Friday, November 2, 2012

Chili Cheese Fries


                Today was a dance class day, so I needed to come up with a dinner plan.  I hate cooking in the evening.  I am very much a morning person.  Then inspiration hit when my 11 year old handed me a sack of potatoes.  "Can you make french fries, mom", she said with pleading eyes.  I had a pound of ground beef that needed to be cooked.  So, what could I make with potatoes and ground beef that would not ruin my day.  Chili, off course.  It can cook itself after a start in a pot.
                 I made the fries, which I bake, in the oven at lunch time and just put them in an oiled ziploc bag for reheat later.
                 Putting the dish together when I got home was a snap.



Ingredients
  1. 1 onion
  2. 1 pound ground beef (I used 93% fat free)
  3. 1 28 oz can of crushed tomatoes
  4. 1 roasted pepper sliced, or you can use one fresh pepper sliced
  5. 1 cup chicken broth
  6. 4 garlic cloves, minced
  7. 1 Tbl chili powder
  8. 1 tsp cumin
  9. 1 1/2 tsp salt
  10. 1 bag yukon gold potatoes (russets would be fine, I'm sure)
  11. Monterey Jack or cheddar cheese
  12. Sour cream
First make the fries.  I bake mine.  I don't have an exact recipe, so I'll explain it.  Heat the oven to 425F.  Slice up the potatoes.  I make them steak fries, so the shape doesn't have to be perfect.  I just try and keep the sizing similar for even cooking.  I put the sliced potatoes into a ziploc and add about 1/4 cup of olive or canola oil.  Then I add spices.  I will add salt, pepper, paprika, onion powder and garlic powder.  I then seal the bag and shake so that the spices and oil mix evenly.

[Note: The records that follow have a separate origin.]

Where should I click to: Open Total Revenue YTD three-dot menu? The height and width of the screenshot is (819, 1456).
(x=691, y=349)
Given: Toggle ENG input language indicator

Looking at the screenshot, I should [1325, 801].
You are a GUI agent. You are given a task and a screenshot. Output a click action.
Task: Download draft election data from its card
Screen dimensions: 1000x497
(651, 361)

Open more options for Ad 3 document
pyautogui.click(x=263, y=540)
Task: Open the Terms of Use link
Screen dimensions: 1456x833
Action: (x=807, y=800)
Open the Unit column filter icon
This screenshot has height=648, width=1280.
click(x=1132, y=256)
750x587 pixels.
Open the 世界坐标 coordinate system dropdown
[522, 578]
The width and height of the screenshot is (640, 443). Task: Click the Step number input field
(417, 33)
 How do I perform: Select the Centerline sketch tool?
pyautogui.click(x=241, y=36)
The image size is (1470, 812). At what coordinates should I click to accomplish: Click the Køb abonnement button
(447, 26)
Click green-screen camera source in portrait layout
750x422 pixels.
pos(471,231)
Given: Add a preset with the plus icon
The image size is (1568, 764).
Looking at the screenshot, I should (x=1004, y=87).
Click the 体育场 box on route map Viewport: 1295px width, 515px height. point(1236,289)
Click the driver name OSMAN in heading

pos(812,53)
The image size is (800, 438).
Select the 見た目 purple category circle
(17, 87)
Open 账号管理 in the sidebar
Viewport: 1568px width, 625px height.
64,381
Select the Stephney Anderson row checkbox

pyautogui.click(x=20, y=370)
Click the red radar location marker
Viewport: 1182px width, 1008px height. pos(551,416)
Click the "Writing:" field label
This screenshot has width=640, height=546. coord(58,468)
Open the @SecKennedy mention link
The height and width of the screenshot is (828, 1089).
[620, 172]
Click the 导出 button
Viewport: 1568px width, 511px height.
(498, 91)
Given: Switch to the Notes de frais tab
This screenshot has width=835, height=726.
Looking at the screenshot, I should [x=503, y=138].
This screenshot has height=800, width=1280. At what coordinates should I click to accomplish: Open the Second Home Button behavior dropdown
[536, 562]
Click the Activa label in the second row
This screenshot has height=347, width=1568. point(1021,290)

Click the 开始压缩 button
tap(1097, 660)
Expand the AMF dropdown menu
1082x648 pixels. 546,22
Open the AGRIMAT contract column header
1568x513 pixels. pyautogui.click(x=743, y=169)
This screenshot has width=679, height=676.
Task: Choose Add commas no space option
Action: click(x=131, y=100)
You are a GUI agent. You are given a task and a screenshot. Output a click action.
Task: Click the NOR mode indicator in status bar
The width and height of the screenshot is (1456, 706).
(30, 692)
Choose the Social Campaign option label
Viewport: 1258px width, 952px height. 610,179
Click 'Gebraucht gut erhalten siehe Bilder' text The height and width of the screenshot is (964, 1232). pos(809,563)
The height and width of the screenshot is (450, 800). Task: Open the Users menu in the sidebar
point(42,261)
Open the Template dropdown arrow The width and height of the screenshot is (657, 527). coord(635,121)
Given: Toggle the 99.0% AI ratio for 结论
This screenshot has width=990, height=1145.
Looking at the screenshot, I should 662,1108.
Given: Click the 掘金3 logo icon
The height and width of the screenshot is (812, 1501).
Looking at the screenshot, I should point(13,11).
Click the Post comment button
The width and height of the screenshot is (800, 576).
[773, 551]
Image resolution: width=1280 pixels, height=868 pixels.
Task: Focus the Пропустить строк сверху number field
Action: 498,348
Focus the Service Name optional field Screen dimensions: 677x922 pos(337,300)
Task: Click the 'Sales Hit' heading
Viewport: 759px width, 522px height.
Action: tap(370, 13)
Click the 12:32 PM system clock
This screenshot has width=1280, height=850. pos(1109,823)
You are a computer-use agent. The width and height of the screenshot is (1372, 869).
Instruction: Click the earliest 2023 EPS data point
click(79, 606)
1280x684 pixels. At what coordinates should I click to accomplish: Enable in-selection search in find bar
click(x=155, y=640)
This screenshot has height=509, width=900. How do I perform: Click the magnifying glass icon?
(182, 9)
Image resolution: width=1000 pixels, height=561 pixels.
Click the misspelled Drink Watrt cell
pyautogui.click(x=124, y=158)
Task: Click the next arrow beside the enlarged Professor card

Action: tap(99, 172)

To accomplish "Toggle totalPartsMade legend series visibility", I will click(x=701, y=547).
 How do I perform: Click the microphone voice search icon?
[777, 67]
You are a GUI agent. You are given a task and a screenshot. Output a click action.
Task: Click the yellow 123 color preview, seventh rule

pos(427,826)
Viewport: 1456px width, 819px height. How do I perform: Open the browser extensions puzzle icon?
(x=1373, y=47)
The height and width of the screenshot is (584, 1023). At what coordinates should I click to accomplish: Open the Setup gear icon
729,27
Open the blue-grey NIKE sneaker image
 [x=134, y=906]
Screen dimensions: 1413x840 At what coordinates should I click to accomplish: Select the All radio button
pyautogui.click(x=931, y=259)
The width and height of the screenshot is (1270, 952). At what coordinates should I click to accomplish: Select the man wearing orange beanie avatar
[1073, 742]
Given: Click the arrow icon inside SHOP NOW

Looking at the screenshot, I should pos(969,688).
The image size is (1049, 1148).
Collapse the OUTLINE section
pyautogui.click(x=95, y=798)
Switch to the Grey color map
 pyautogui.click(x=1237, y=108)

Spread them out on a greased baking sheet.  Put them in the oven.  After about 30 minutes, turn them.  The bottoms should be brown.  Leave them in for another 20 minutes or until the undersides are brown.

Since I was leaving the house later, I put them back in the oily ziploc and refrigerated them.

For the chili, I minced the onion and sauteed it in a pot with 1 Tbl of olive oil.  I sauteed them for 5 minutes and then added the ground beef.  I sauteed the beef until it was fully cooked, breaking it up into small pieces.


Then I added the garlic, spices, crushed tomato, and chicken broth.  I let that cook for 10 minutes and then transferred it to my slow cooker.  I set the slow cooker for 4 hours on low, at which point I knew I would be back home.

The potatoes got reheated for 10 minutes at 425F.  I then placed them in a serving dish.  I topped them with a sprinkling of cheese. (This amount is to your desire.)  I then topped it with chili.  The heat from the chili melts the cheese.


Then place the chili and fries in a bowl.  You can top it with more cheese and also sour cream.  I didn't get a picture of this.  I was so hungry, that I forgot.